Eine militärisch angemessene!
Stubentiger oder Schreibtischtäter?
Roth versucht sich in seinem Text ebenfalls an Antworten und entlarvt sich dabei als eine Mischung aus Stubentiger und Schreibtischtäter, der offenbar seiner aktiven Zeit immer noch hinterhertrauert. Er fordert Elite-Soldaten, Kampfbahnen und eine Kriegserklärung: „Deshalb ist es entscheidend, den Konflikt in Afghanistan als das zu bezeichnen, was er ist – ein völkerrechtskonformer Krieg zur Wahrung der Menschenrechte und -würde der Afghanen und der Sicherheit Deutschlands.“ (…) „Mit dieser Kampfweise würde der deutsche Soldat im Guerilla-Kampf vom Gejagten zum Jäger.“ Dabei tur er so, als sei die Bundeswehr (oder zumindest die Fallschirmjägertruppe) in den 80er Jahren ein knallharter Haufen gewesen, der es mit jedem Gegner hätte aufnehmen können – wenn man, sprich die Politik, sie damals nur gelassen hätte. Das ist nicht nur Wunschdenken, das ist dummes Zeug. Andererseits erspart er es dem kundigen Leser damit, seine Wortmeldung ernst zu nehmen. Dass Roth nicht schon viel früher den Mumm hatte, öffentlich auf vermeintliche und tatsächliche Mißstände hinzuweisen, passt ins Bild.
Lieber Herr Stoltenow,
dass Sie einige der (rhetorischen) Fragen bereits vor Herrn Dr. Roth beantwortet haben, ehrt Sie. Leider erreichen Sie durch Ihren Blog nur eine vergleichsweise kleine Zahl interessierter Leser. Leute wie mich eben 😉
Der Stoff ist zudem für den Otto-Normalverbraucher-WELT-Leser aufbereitet, nicht für Leute wie Sie und mich. Dass Dr. Roth sich erst jetzt (er ist seit 1995 pensioniert) zu tagesaktuellen Dingen äußert, ich kenne sonst keine solchen Veröffentlichungen von ihm, zeigt mir weniger, dass er keinen Mumm hat, sondern das jetzt auch Militärhistoriker wie Dr.
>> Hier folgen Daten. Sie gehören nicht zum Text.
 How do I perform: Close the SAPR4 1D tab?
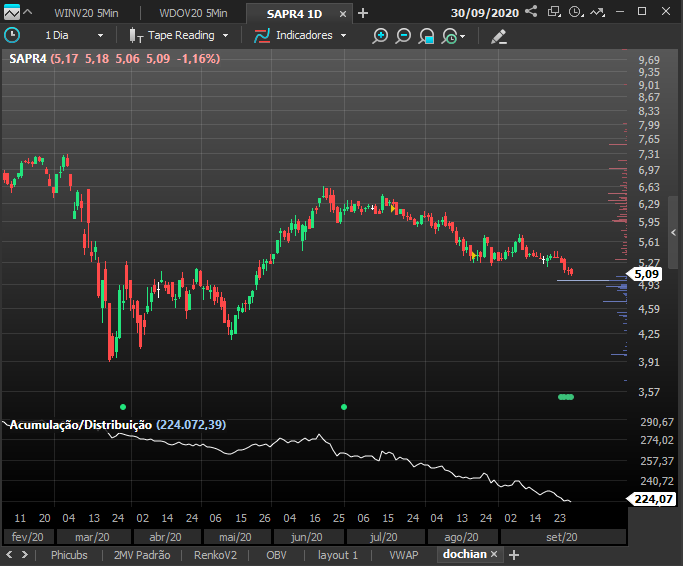pos(343,14)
Roth – auf der Basis ihrer wissenschaftlichen Erkenntnisse – sich in die Diskussion einbringen. Und wenn ein Historiker nach rückwärts schaut, muss das noch lange nicht rückwärts gewandt sein wie Sie ihm unterstellen, sondern ist ja gerade die Aufgabe eines Historikers. Ihm eine „Früher war alles besser“-Mentalität zu unterstellen wie Sie es tun, leitet sich mir aus seinem Text jedenfalls nicht ab. Und noch etwas: Gerade Dr. Roth ist eines von vielen Beispielen, dass es auch Intellektuelle unter Fallschirmjägern gibt und nicht nur unter OpInfo-Leuten 😉
Nichts für ungut
Lieber JoHoMe,
die Forderungen von Herrn Roth sind nicht besonders intellektuell (vgl. dazu das Mackay-Paper), und die Tatsache, dass Generäle sich bevorzugt nach ihrer Dienstzeit äußern ist offenbar ein fester Bestandteil unserer sicherheitspolitischen Diskussionskultur. Mein Unmut ist damit weniger persönlich (und natürlich dennoch ungerecht) 😉
Ganz wichtig: Ich bin kein OpInfo-Mann, sondern ein dorthin wegen eines auf den folgenden Zivilberuf schielenden Opportunismus versetzter Fallschirmjäger.
Sie werden es kaum glauben: Ich hatte den letzten Satz wohlwissend und mit Bedacht geschrieben. 🙂
Das habe ich mir auch schon gedacht.